- Battle of Al-Safra: Part of the Ottoman–Wahhabi War
| Date | December 1811 |
| Location | Wadi Al-Safra, near Medina |
| Result | Wahhabi victory |

Belligerents
- Ottoman Empire Eyalet of Egypt; ;: Emirate of Diriyah

Commanders and leaders
- Muhammad Ali Pasha Tusun Pasha Thomas Keith: Saud bin Abdulaziz Abdullah bin Saud Mas'ud Bin Madhian Faisal bin Mas'ud Habab Bin Qahisan

Strength
- 8,000–14,000 men: 18,000 men 800 cavalry

Casualties and losses
- 4,500–5,000 killed 7 cannons captured: 600 killed

= Battle of Al-Safra =

1812 battle in the Ottoman–Saudi war

The Battle of Al-Safra in late 1811, was an early major battle in the First Campaign of the Ottoman–Wahhabi war. It occurred when Saud bin Abdulaziz's Wahhabi troops engaged Tusun Pasha's Ottoman force while it was travelling through a Wadi attempting to reach Medina. It was a resounding Ottoman defeat and they were forced to retreat.

==Prelude==
In 1811, Ottoman forces led by Tusun Pasha, the son of Muhammad Ali Pasha, captured Yanbu from the Wahhabis. On their arrival, the Ottomans faced a garrison with only 300 men; whose leader fled, that subsequently surrendered. Ottoman forces then proceeded to Badr where they fought Saud's Wahhabis for two hours until they succeeded in capturing the city.

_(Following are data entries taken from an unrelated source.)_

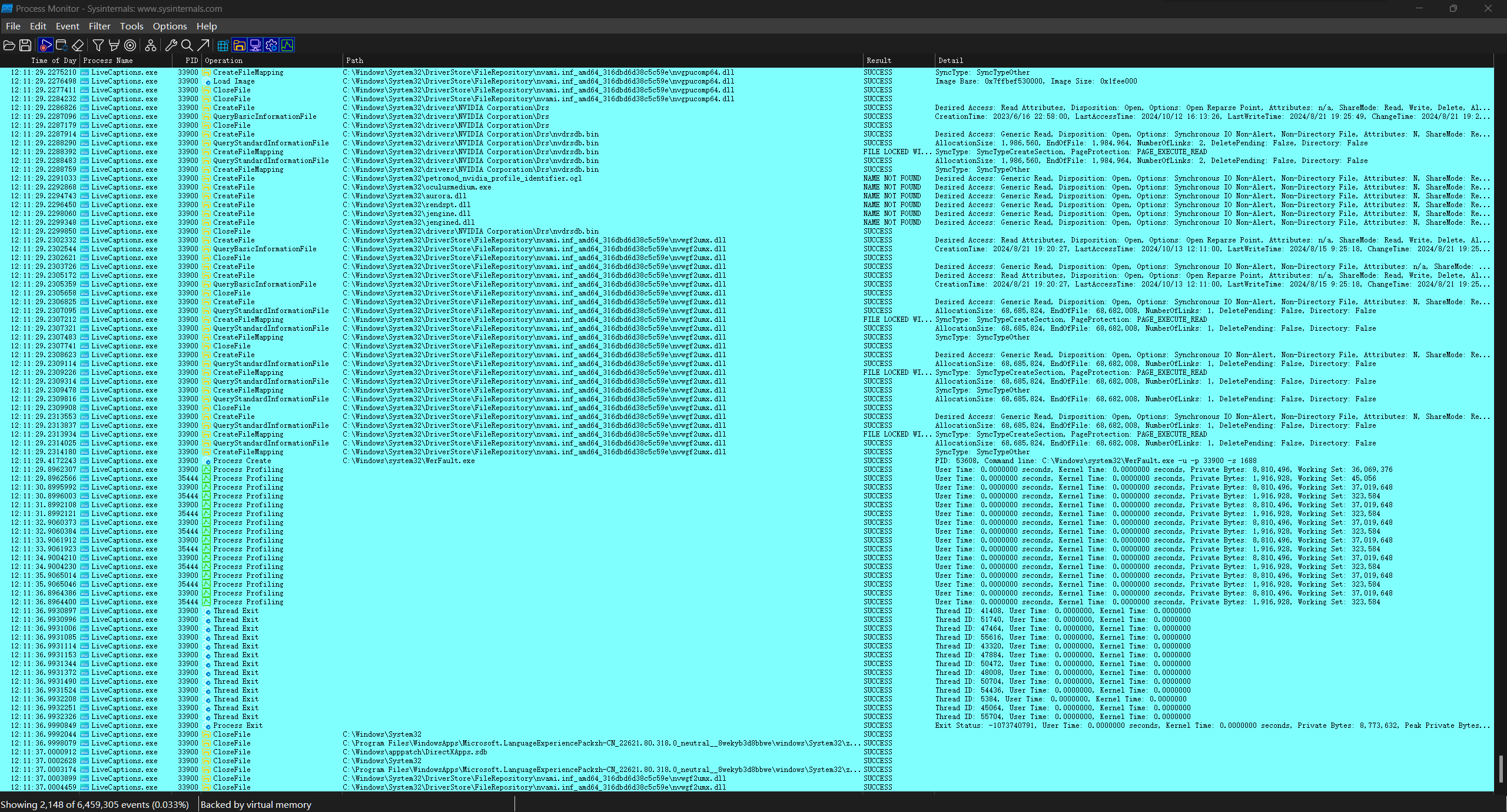Open the Process Tree icon
1507x812 pixels.
pos(151,45)
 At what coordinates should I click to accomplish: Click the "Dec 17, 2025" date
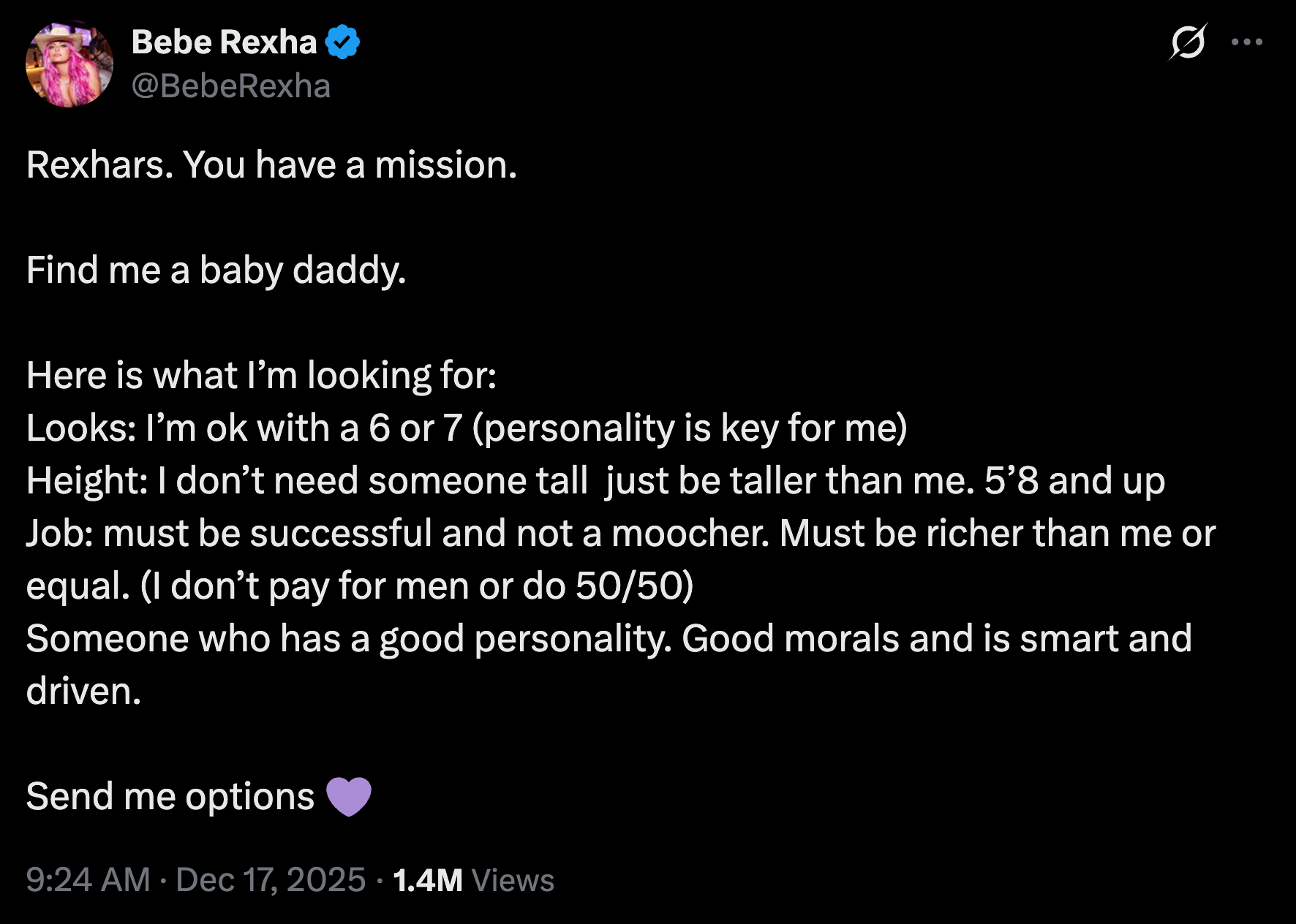click(271, 879)
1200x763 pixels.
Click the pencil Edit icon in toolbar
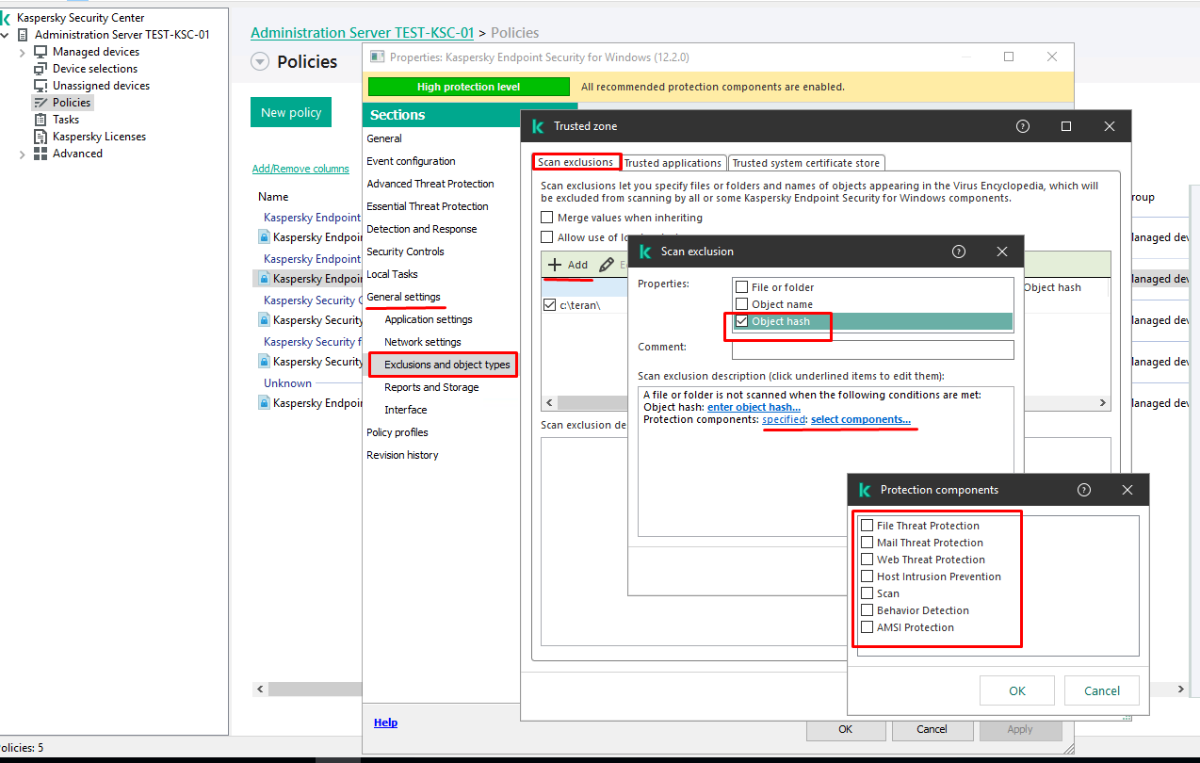(x=606, y=265)
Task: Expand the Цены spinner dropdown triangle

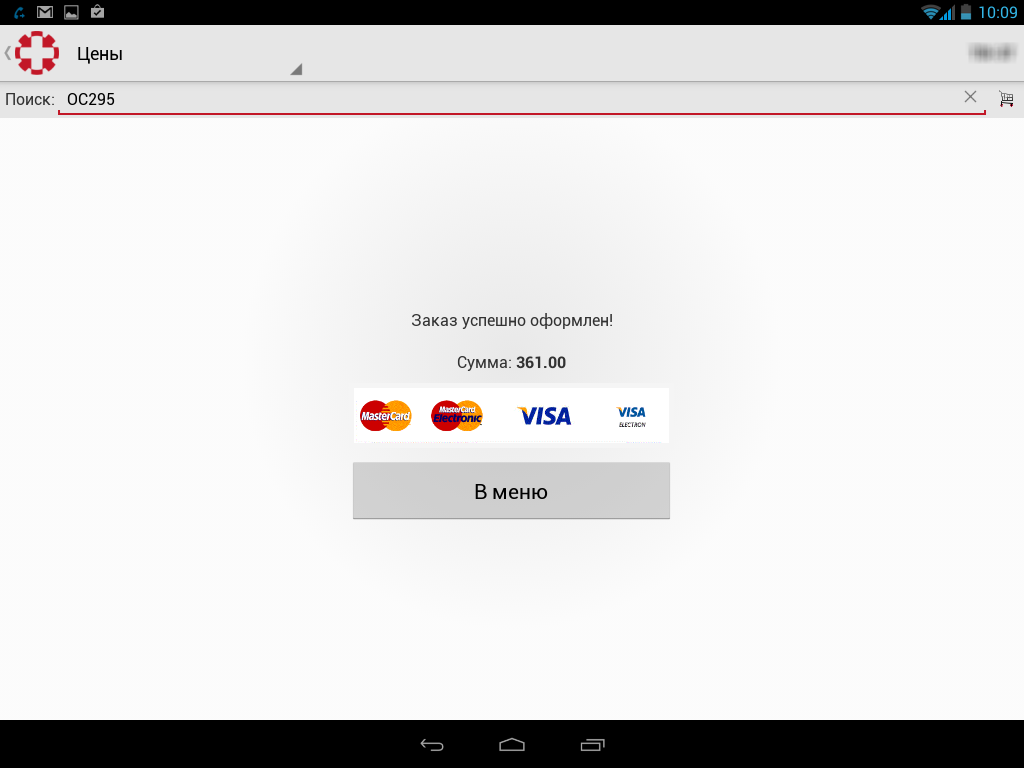Action: [296, 69]
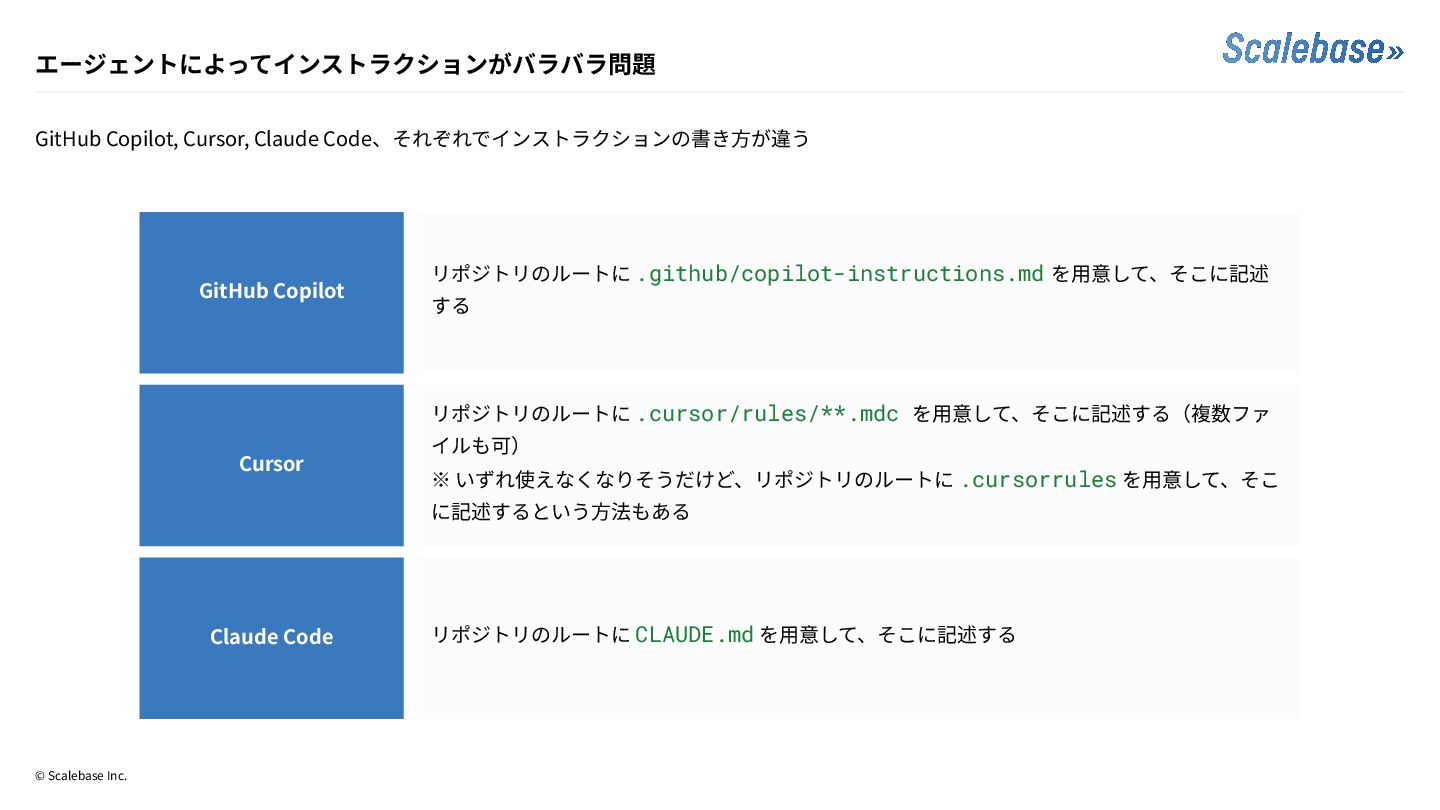The image size is (1440, 810).
Task: Click を用意して、そこに記述する in Claude Code row
Action: point(887,634)
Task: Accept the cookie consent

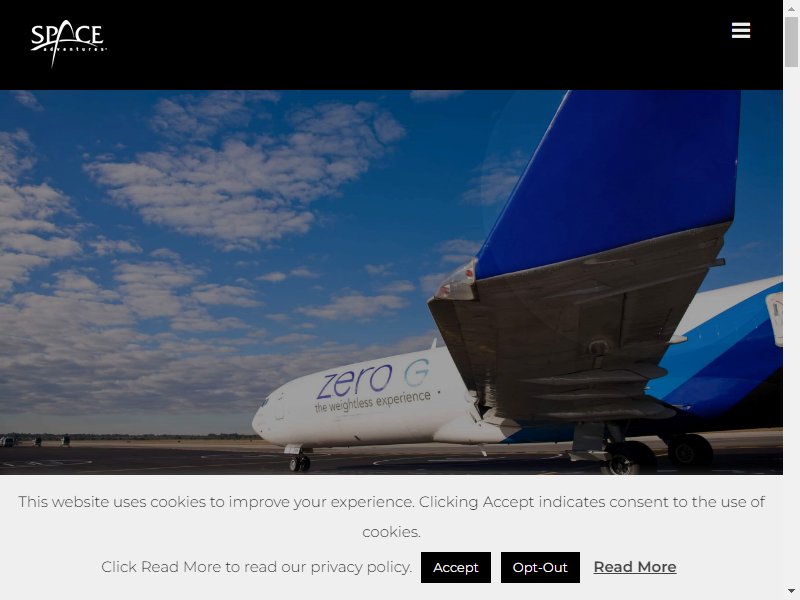Action: pyautogui.click(x=456, y=567)
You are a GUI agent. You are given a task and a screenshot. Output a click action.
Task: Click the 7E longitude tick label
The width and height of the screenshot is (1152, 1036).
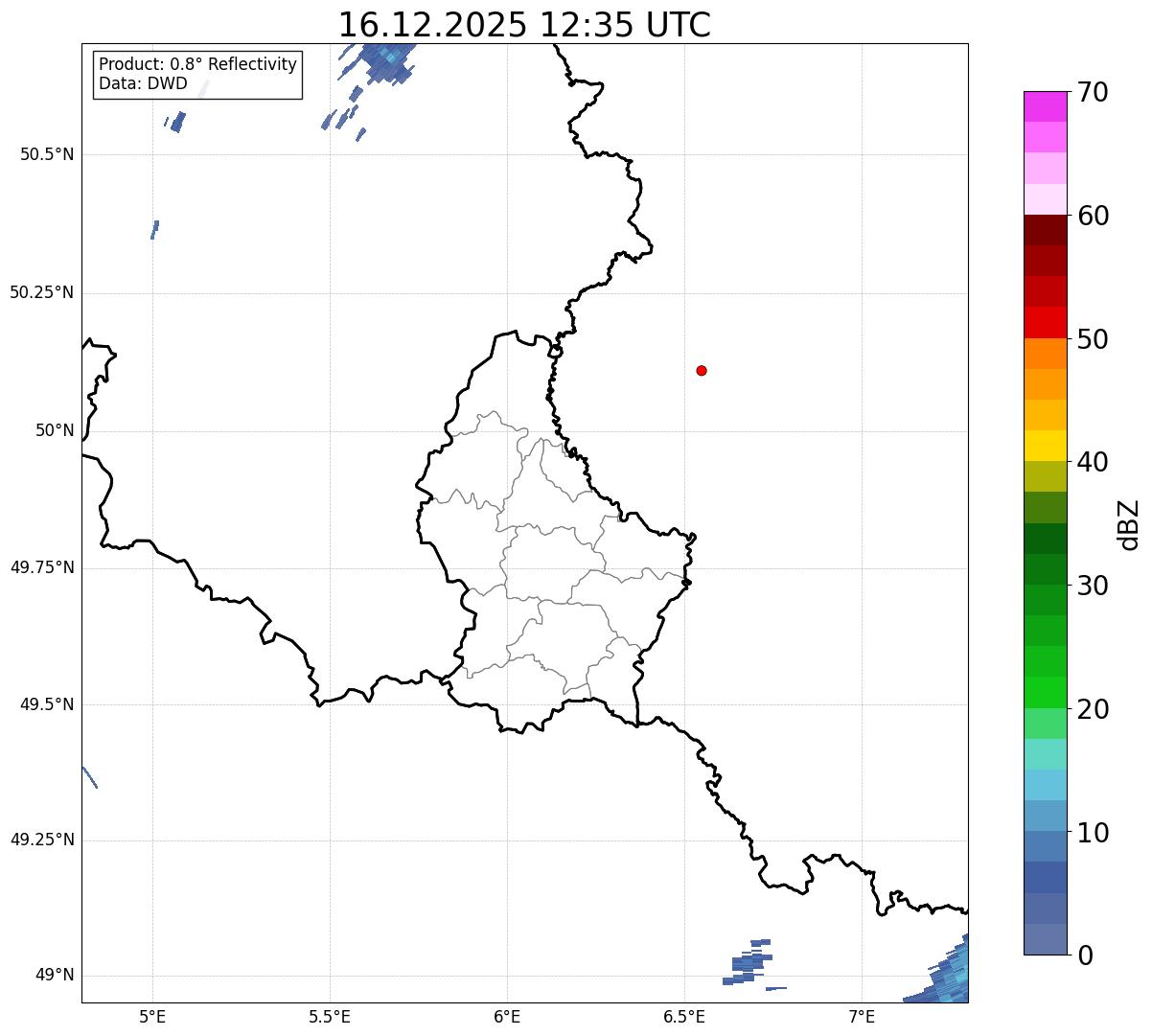tap(862, 1016)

The Wahhabis fell back to Wadi Al-Safra near Medina. The Ottoman army would pass through it on the way to Medina. Eventually they sent a force of 8,000 or 14,000 men, possibly 8,000 professional soldiers and 14,000 with additional irregulars, When Saud bin Abdulaziz heard the Ottomans were invading, he recruited forces from Najd, Hejaz, and Tihamah. He was able to raise a larger army of 18,000 men and 800 cavalry and they marched to Wadi Al-Safra (also known as Al-Kheif) with his son Abdullah bin Saud Al Saud.

==Battle==
When Saud bin Abdulaziz Al Saud's forces arrived at Wadi Al-Safra (Al-Kheif), Abdullah ordered Mas'ud Bin Madhian to a hill over the Wadi to prevent the Ottomans outflanking them from highground. Abdullah then sent a small force to engage the Ottomans, but it was unsuccessful and 32 were killed. Abdullah then gave command of the cavalry to his brother Faisal bin Mas'ud and Habab bin Qahisan. The main fighting then started, with both sides suffering losses. Some Bedouin forces recruited by Saud were defeated, but the rest held their places. The battle continued for three days. Abdullah ordered Mas'ud Bin Madhian and other Bedouins to charge the Ottomans, which broke their formation, killed many of them, and caused panic in their ranks.

The Ottomans retreated from the battle in an unorganized fashion after incurring 600 loses. However, they were chased by Saud's forces, who caused far greater casualties to them during their retreat. The final Ottoman loses were 4,000 or 5,000 killed; while Saud's forces lost only 600. They also captured seven Ottoman cannons along with large amounts of additional weaponry.